Schneider a déclaré à Bridge que la campagne James l'avait approchée à ce sujet avant la collecte de fonds. «Nous n'avons rien fait», a-t-elle déclaré à Bridge. « Ils ont clairement indiqué qu'ils nous soutenaient. »

Beck, qui est membre de l'association industrielle mais n'a pas d'entreprise propre, a déclaré qu'il estime que les propriétaires d'entreprises de marijuana sont « assez unis » autour de James.

Schneider a déclaré que son association avait contacté Benson « à plusieurs reprises », mais n’avait pas reçu de réponse. Le groupe avait précédemment soutenu le principal rival démocrate de Benson, Chris Swanson, qui s'était également engagé à abroger la taxe.

Une industrie en pleine tourmente

L'industrie de la marijuana du Michigan a connu une croissance fulgurante après le début des ventes récréatives en 2020, mais la concurrence a été féroce, avec une expansion rapide et une consolidation agressive rendant difficile la survie des petites entreprises, laissant debout tous les producteurs et chaînes de dispensaires, à l'exception des plus grands.

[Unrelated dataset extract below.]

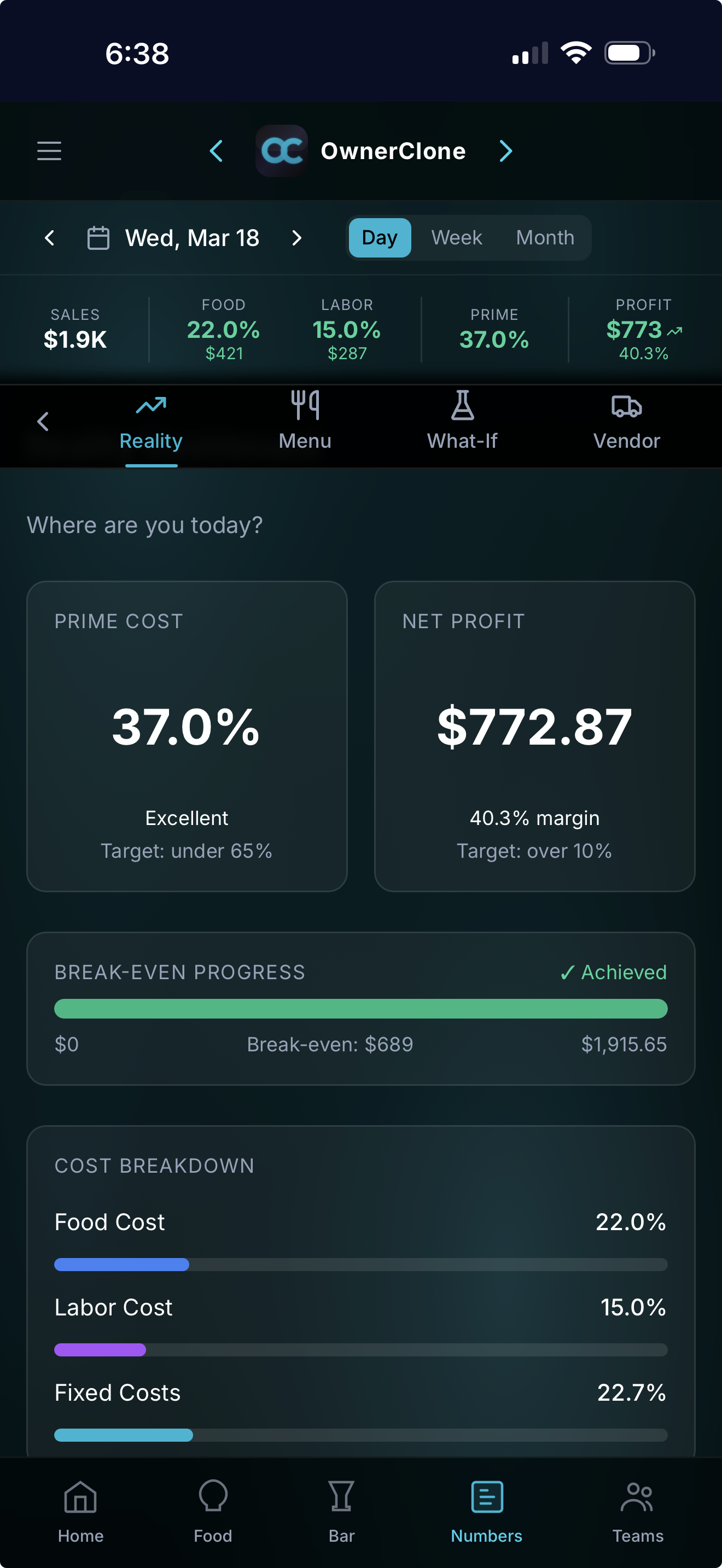Tap the OwnerClone logo icon
722x1568 pixels.
(282, 151)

Alors que le marché semble saturé, les marges de l’industrie restent serrées.

En 2018, lorsque 56 % des électeurs du Michigan ont voté en faveur de la légalisation de la marijuana à des fins récréatives, James – alors dans sa première de deux campagnes au Sénat américain – a déclaré qu'il voterait contre la proposition mais qu'il respecterait la volonté des électeurs s'ils l'approuvaient.

Huit ans plus tard, James affirme désormais que « le gouvernement de l’État a la responsabilité de respecter » la loi approuvée par les électeurs « tout en promouvant la sécurité sur le lieu de travail et dans la communauté, en gardant les produits enivrants hors de la main des enfants, en protégeant les consommateurs et en appliquant la loi contre ceux qui refusent de la suivre ».

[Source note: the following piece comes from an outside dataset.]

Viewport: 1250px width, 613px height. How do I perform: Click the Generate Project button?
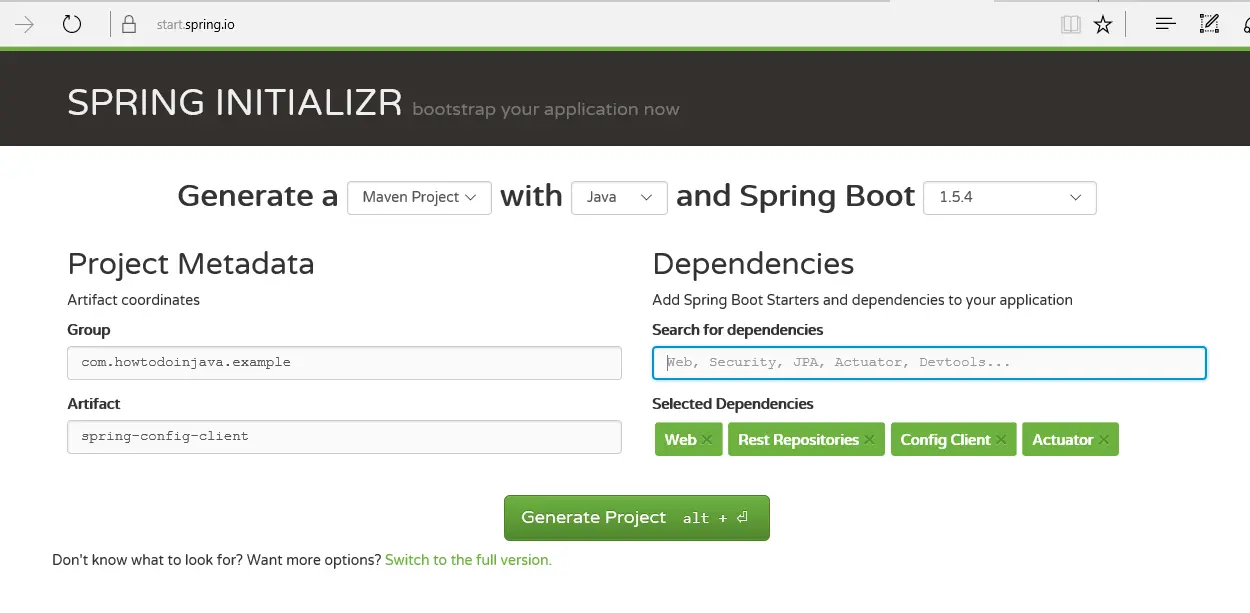pos(636,517)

Le détournement vers le marché noir est un problème auquel presque tous les États ayant légalisé la marijuana ont été confrontés. Dans l'Oregon, où la marijuana est légale et réglementée, certains experts estiment que seulement environ les deux tiers des ventes se font sur le marché légal, et il n'est pas clair si les efforts coûteux de l'État pour freiner les ventes illicites ont un impact.

L'industrie a également cherché d'autres voies pour réduire la pression financière que le marché extrêmement concurrentiel du Michigan exerce sur les entreprises de mauvaises herbes.

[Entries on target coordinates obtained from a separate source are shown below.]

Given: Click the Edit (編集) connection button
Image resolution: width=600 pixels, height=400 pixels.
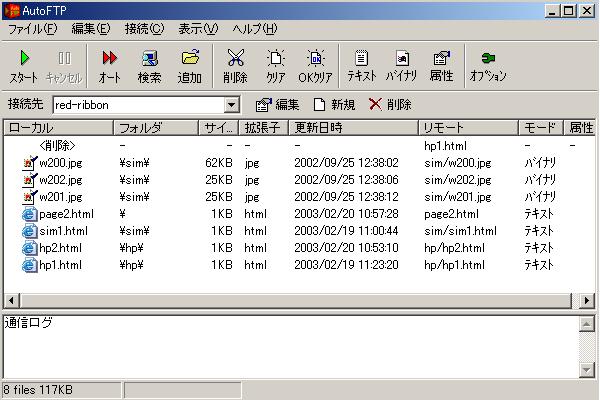Looking at the screenshot, I should 277,105.
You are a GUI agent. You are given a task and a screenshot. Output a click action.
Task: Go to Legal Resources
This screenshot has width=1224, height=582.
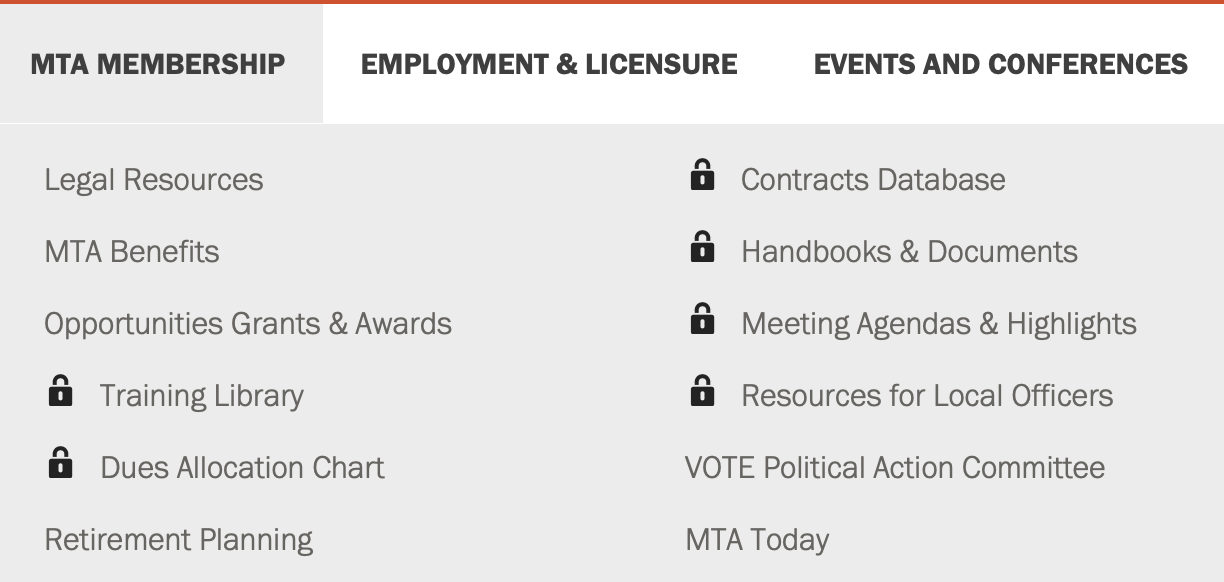pos(154,180)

L'association industrielle de Schneider a soutenu une proposition présentée par les démocrates du Sénat de l'État qui plafonnerait effectivement la production et la distribution à l'échelle de l'État, coupant ainsi l'entrée de nouvelles entrées sur le marché, un peu à l'image de l'oligopole sanctionné par l'État actuellement en place pour les grossistes d'alcool.

Ce projet de loi est cependant resté bloqué en commission.

Cet article a été publié pour la première fois sur Bridge Michigan et est republié ici sous une licence internationale Creative Commons Attribution-NoDerivatives 4.0.